Der lange Weg durch die Instanzen

Washington · Anhörung in Washington macht klar: Streit um Trumps Einreisesperre dürfte erst vor dem obersten US-Gericht enden.

Washington Sicher ist nur, dass nichts sicher ist. Wie es ausgeht im Rechtsstreit um die von Donald Trump verfügte Einreisesperre, hängt in der Schwebe, erst recht nach einer Anhörung vor einem Berufungsgericht in San Francisco. Eines zeichnet sich indes immer deutlicher ab: Wer auch immer verliert, dürfte Einspruch einlegen, sodass der Weg durch die Instanzen wohl erst vor dem Supreme Court der USA endet.
Es sind drei Richter, die sich in der Nacht zum Mittwoch bei einer live im Fernsehen übertragenen Telefonkonferenz anhören, wie beide Parteien ihre Positionen begründen, einerseits das Weiße Haus und andererseits der Pazifikstaat Washington, der gegen den Einreisestopp geklagt hatte. Im Kern geht es darum, ob das Kabinett Trump die Verfassung verletzt, indem es die Religionsfreiheit missachtet. Ob Muslime als solche diskriminiert werden, wenn der Präsident Bürger aus sieben Ländern mit muslimischer Bevölkerungsmehrheit 90 Tage lang nicht in die Vereinigten Staaten einreisen lässt.
Dies sei gewiss nicht der Fall, argumentiert August Flentje, ein Jurist des Justizministeriums, der die Regierung vertritt. Worauf Richard Clifton, ein von George W. Bush ernannter Bundesrichter, mit bohrenden Fragen zurückblendet auf die Wahlschlacht. Ob Flentje etwa bestreiten wolle, dass der Präsidentschaftsbewerber Trump genau das propagiert habe, nämlich einen "Muslim-Bann" ohne Ausnahmen. Ob er in Abrede stelle, dass die Ende Januar unterzeichnete Order zurückgehe auf diesen Ansatz? Was folgt, ist ein verbaler Eiertanz, der in die Annalen der Rechtskunde eingehen dürfte.

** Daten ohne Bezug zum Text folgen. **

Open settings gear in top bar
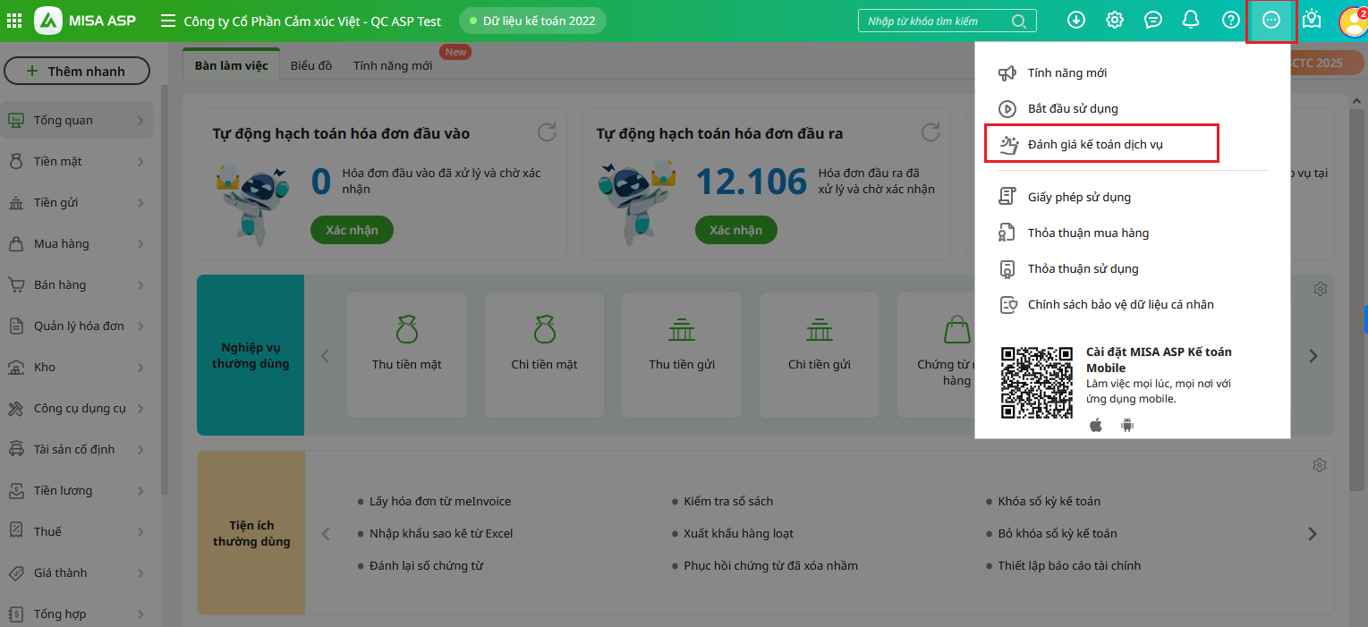Screen dimensions: 1368x627 click(1115, 20)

Es sei ungewöhnlich, nur ein paar Zeitungsartikel heranzuziehen, um eine Order des Staatschefs anzufechten, versucht sich Flentje aus der Affäre zu ziehen - auf Presseberichte über den Vorschlag des Kandidaten Trump anspielend. Worauf Noah Purcell, der ranghöchste Anwalt des Bundesstaats Washington, in seiner Erwiderung geltend macht, dass der Milliardär seiner Rhetorik schon bald konkrete Anweisungen folgen ließ. Sein - eher unfreiwilliger - Kronzeuge ist Rudy Giuliani, der sich eine Zeit lang Hoffnungen auf den Posten des Justizministers der neuen Administration gemacht hatte. Der hatte in einem Interview nicht den leisesten Zweifel daran gelassen, dass es sich bei dem aktuellen Dekret um eine reduzierte Variante des damaligen Pauschalverbots handelt. "Als Trump es zum ersten Mal verkündete, sagte er ‚Muslim-Bann‘", zitiert Purcell den früheren Bürgermeister New Yorks. "Er sagte, gründet eine Kommission und zeigt mir einen Weg, wie ich es juristisch bewerkstelligen kann."

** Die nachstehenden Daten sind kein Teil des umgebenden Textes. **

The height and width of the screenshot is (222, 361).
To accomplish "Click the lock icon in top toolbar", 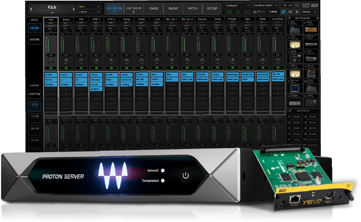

Auch Purcell hat allerdings Mühe, sein Kernargument hieb- und stichfest zu belegen. Ob denn wirklich von einer Diskriminierung von Menschen muslimischen Glaubens die Rede sein könne, wenn sich das Dekret nur gegen ungefähr 15 Prozent aller Muslime der Welt richte, hakt Clifton nach. Es falle ihm schwer, feindselige Absichten gegenüber einer Religion zu erkennen, wenn die große Mehrheit derer, die sie praktizierten, von dem Verbot ausgenommen sei.

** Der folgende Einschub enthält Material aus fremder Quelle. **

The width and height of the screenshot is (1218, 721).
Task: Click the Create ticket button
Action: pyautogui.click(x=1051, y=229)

Warum aber ausgerechnet Iraner, Iraker, Jemeniten, Libyer, Somalier, Sudanesen und Syrer auf den Index setzen? Wo doch 15 der 19 Attentäter vom 11. September 2001 aus Saudi-Arabien stammten? Wie das Weiße Haus beweisen könne, dass es zwischen den sieben genannten Staaten und dem Terrorismus Verbindungen gebe, will Michelle Friedland wissen, eine Juristin, die Barack Obama an den für den amerikanischen Westen zuständigen "Court of Appeals" in San Francisco berufen hatte. Erkennbar angestrengt nach Beispielen suchend, verweist Flentje auf jene in den USA lebenden Somalier, die der islamistischen Al-Schabab-Miliz zuzurechnen seien. "Ich bin nicht sicher, dass ich das Gericht überzeugt habe", räumt er irgendwann ein. Noch diese Woche soll das Urteil verkündet werden.